Cela est vrai pour les loges dites irrégulières (Françaises) qui reconnaissent « la liberté absolue de conscience ». Les loges dites régulières (plutôt Anglo-saxonnes) quand à elle, demande à croire en Dieu, au Grand Architecte de l’Univers ou au Grand Horloger…

En tant qu’athée, je préfère le principe de « réalité ultime ». Donc, je ne peux me reconnaître dans les loges dites régulières qui sont, malheureusement, la majorité de la FM de part le monde.

Mais, (heureusement pour les anars !), « en 1877, le Grand Orient de France élimina de ses constitutions l’obligation de croire en l’existence de Dieu et en l’immortalité de l’âme. La suppression de 1877 consacra non seulement la rupture définitive de l’obédience française avec la Grande Loge Unie d’Angleterre, mais eut également pour effet de diviser la franc-maçonnerie mondiale en deux grands blocs s’excommuniant mutuellement. D’un côté, une maçonnerie théiste qui prétend détenir l’authenticité et la légitimité ; de l’autre, une maçonnerie progressiste et laïque, souvent agnostique ou athée, qui se dit fidèle à l’esprit de tolérance édicté par Anderson. »
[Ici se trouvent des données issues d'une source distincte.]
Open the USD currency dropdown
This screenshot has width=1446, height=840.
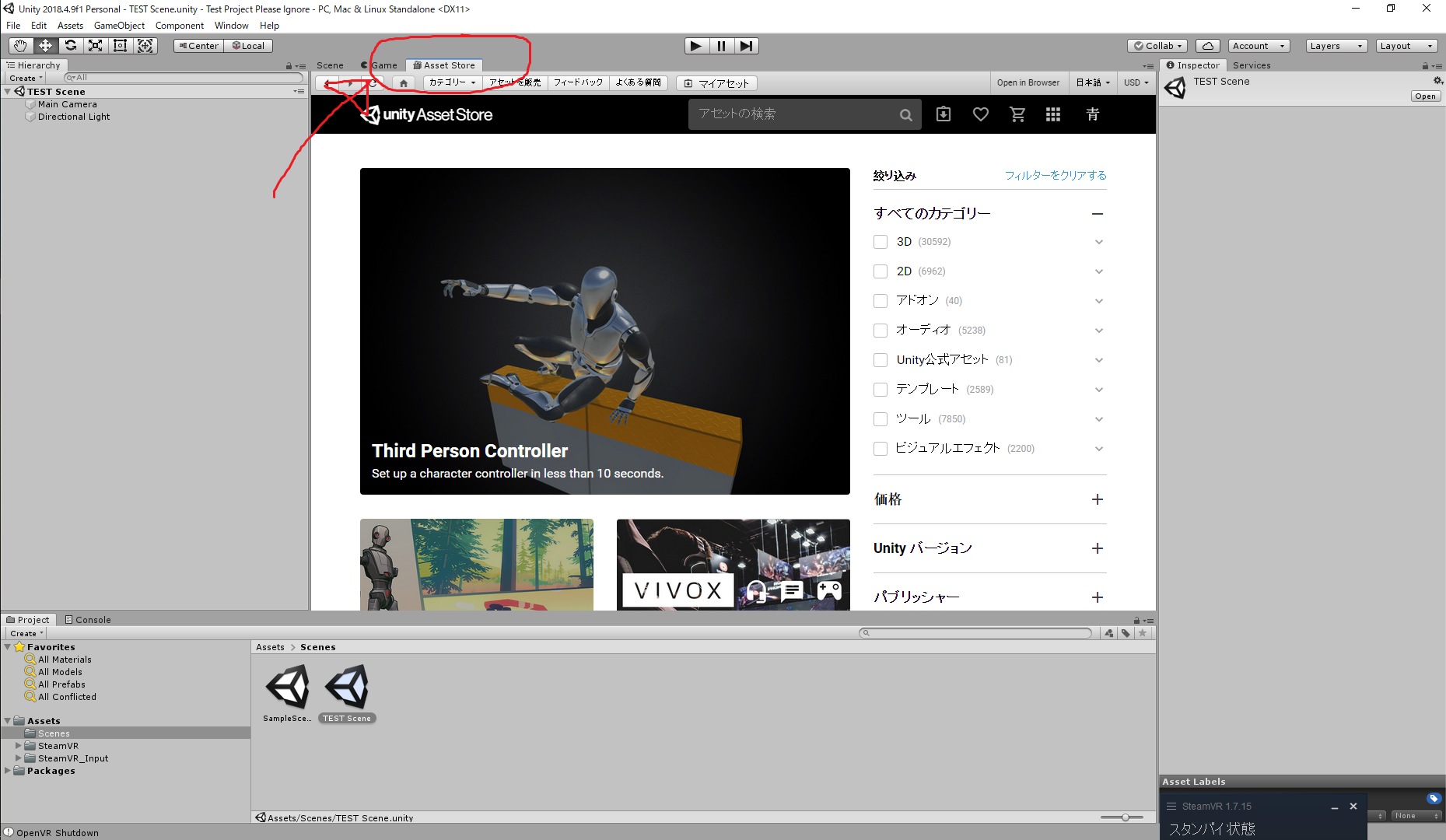pyautogui.click(x=1136, y=82)
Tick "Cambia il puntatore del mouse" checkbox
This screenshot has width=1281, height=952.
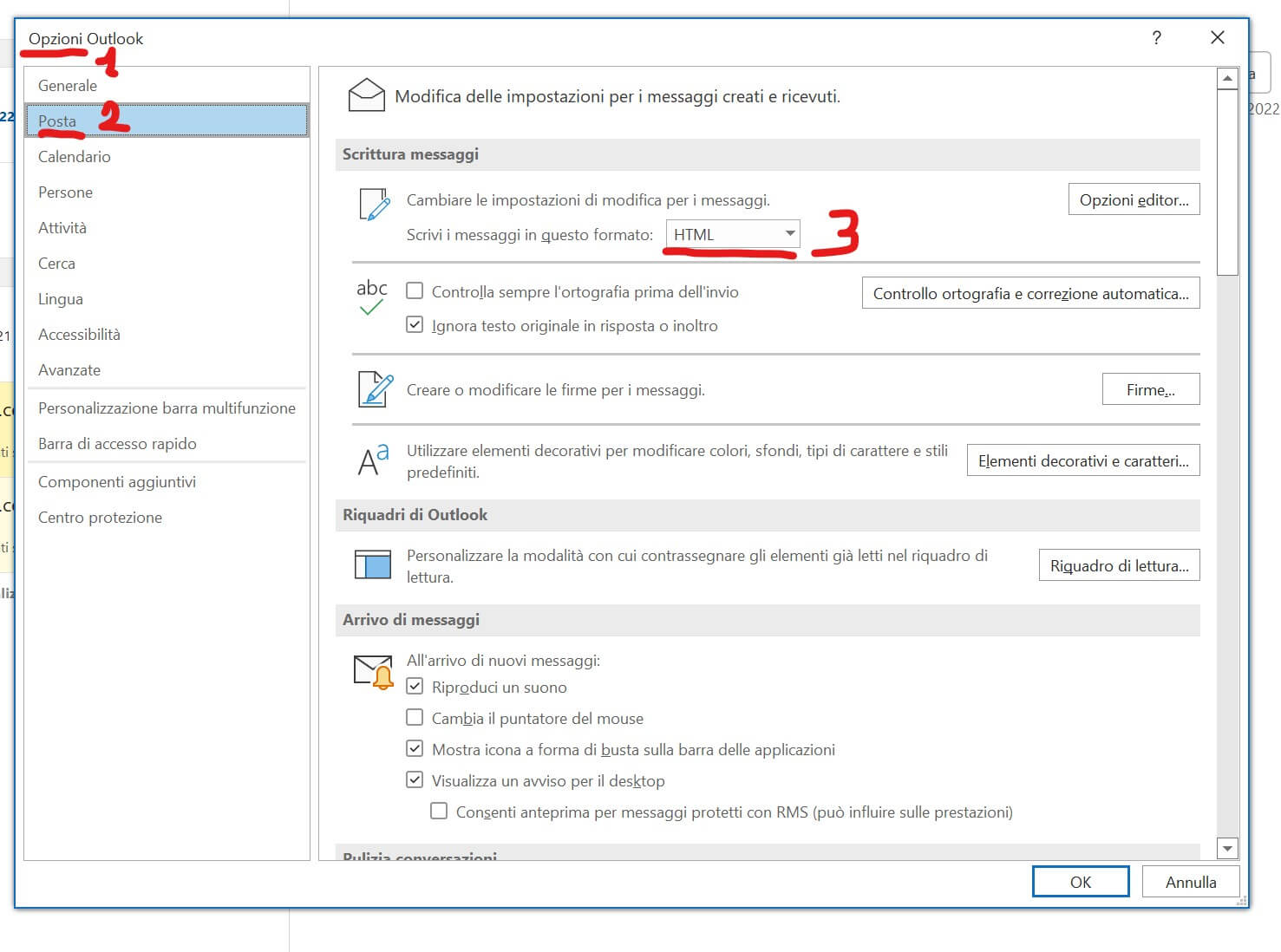click(415, 718)
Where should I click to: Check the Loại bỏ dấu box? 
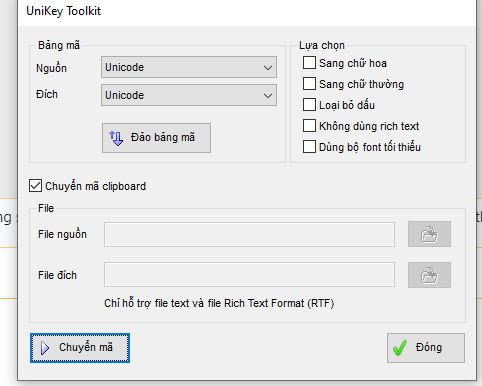coord(309,105)
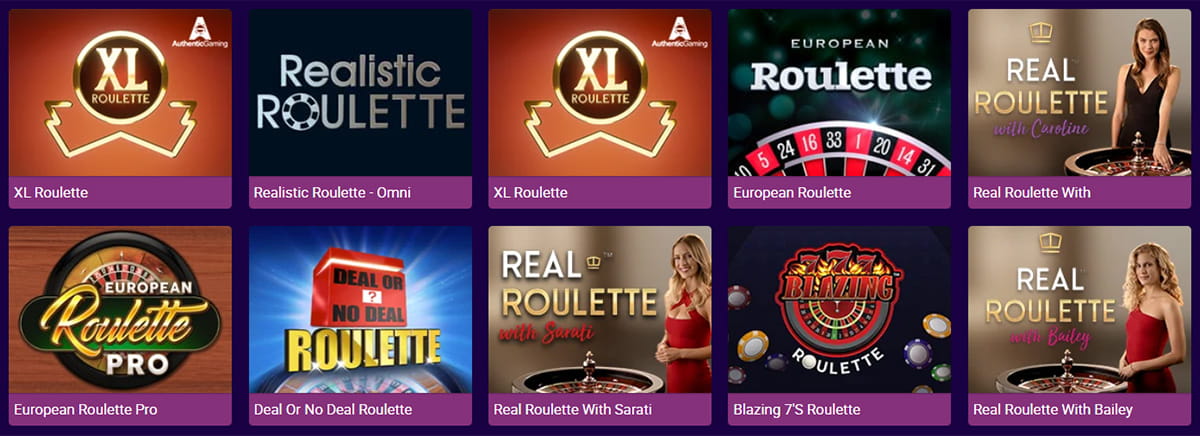Click the Authentic Gaming logo on the XL Roulette tile beside European Roulette
Image resolution: width=1200 pixels, height=436 pixels.
pos(680,31)
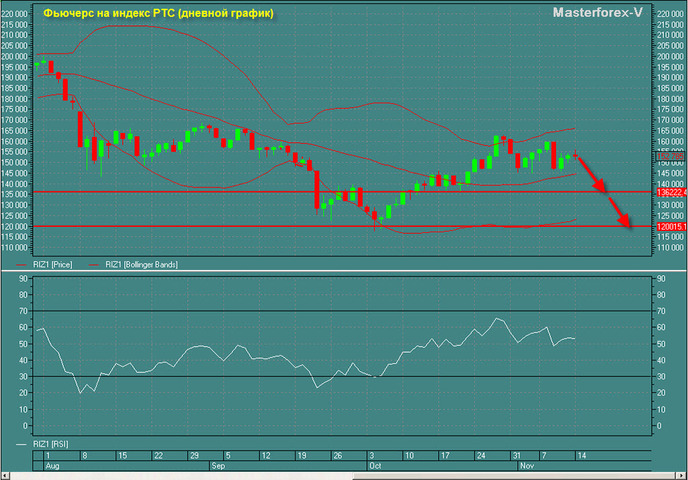Select the RIZ1 [Bollinger Bands] legend entry
The width and height of the screenshot is (688, 480).
tap(144, 264)
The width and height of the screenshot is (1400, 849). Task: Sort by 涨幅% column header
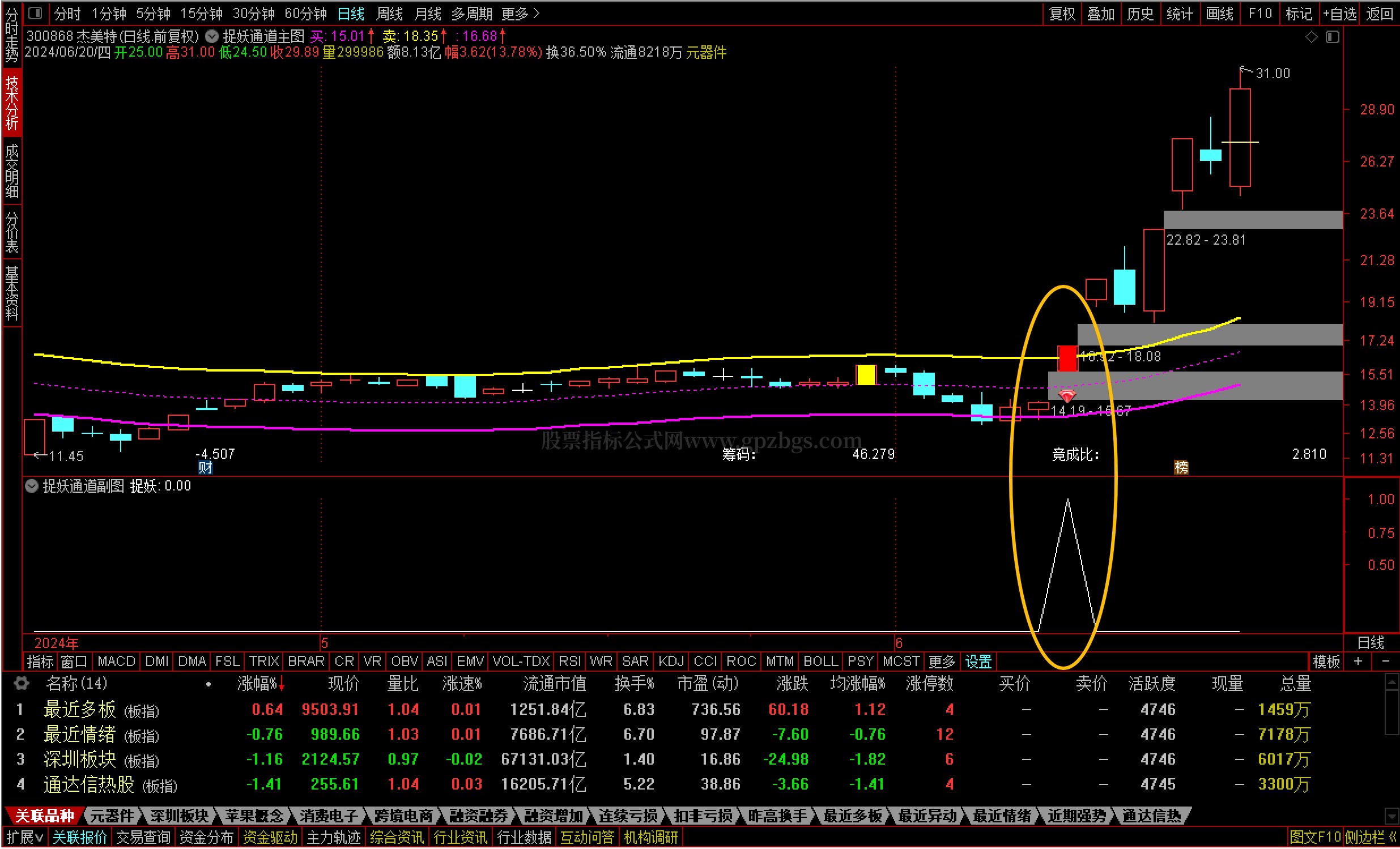[x=257, y=683]
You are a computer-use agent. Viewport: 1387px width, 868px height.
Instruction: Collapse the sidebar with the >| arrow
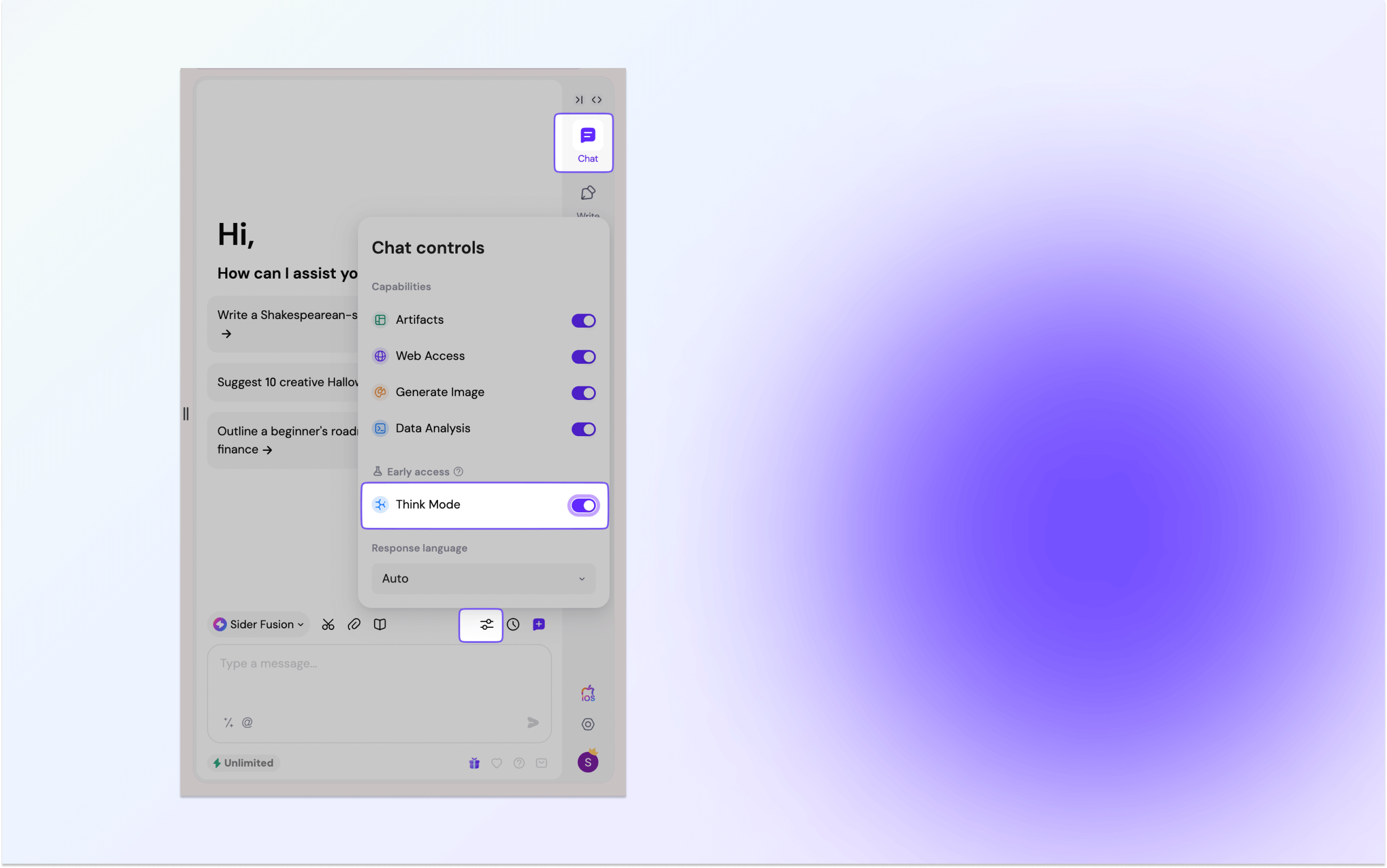578,99
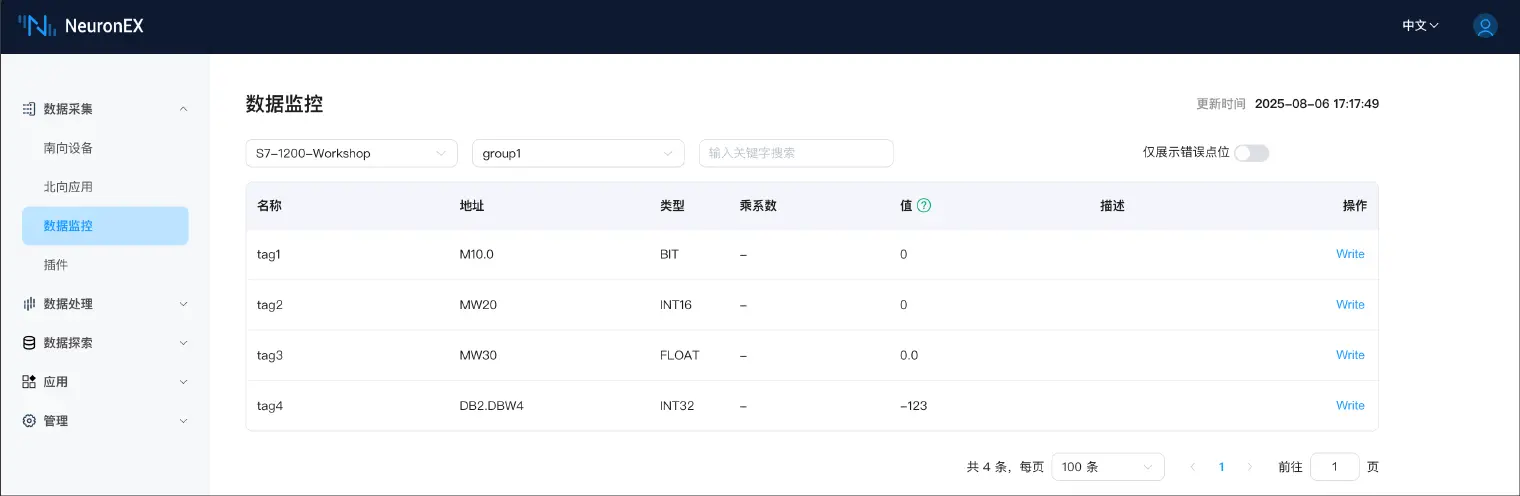Open the 100 条 page size dropdown
The image size is (1520, 496).
[1107, 467]
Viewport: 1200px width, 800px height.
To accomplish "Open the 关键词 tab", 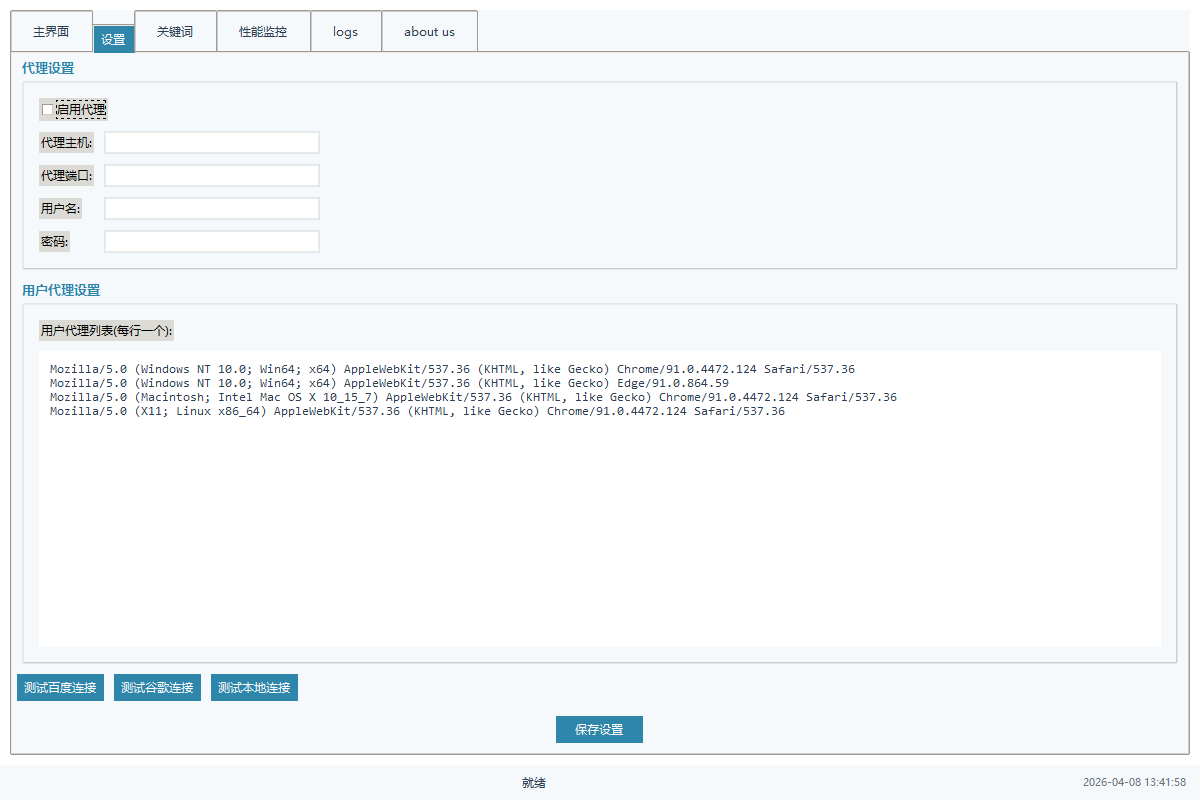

On peut donc retrouver dans la FM l’idéal libertaire. Ce sont peut-être les deux seules pensées qui permettent d’avoir une méthode alternative par rapport aux systèmes actuelles.

En effet, elles permettent toutes deux de redonner sa place à l’Individu. Ce dernier étant constamment étouffé et spolié par les systèmes religieux, politiques, familiaux, économiques qui veulent le contrôler pour mieux l’exploiter.

Ces « communautés égoïstes », qui, au nom de la république, de l’état, de la nation, de Dieu, de l’économie, de la solidarité (une fausse solidarité évidemment), de n’importe quoi en somme, manipulent et exploitent les individus. Ces communautés, donc,  vendent l’illusion d’être ensemble.

 

A mon sens, l’idéal libertaire et l’idéal maçonnique participent, non pour construire des individus à partir de la communauté, mais pour construire une communauté à partir des individus… Et, en cela, la maçonnerie et l’anarchisme se rejoignent…

« Je ne suis vraiment libre que lorsque tous les êtres humains qui m'entourent, hommes et femmes, sont également libres. » Bakounine.

Ce sont les deux seules pensées qui oeuvrent, non pour leur propre idéologie, non pour leur propre « gloire », mais pour l’humanité toute entière, pour l’humain…

A quand une franc-maçonnerie libertaire ?

Samuel



[1] Concept de biopouvoir : au pouvoir qui donne la mort et laisse vivre s'est substitué le biopouvoir qui fait vivre et laisse mourir (État providence : sécurité sociale, assurances, etc.…)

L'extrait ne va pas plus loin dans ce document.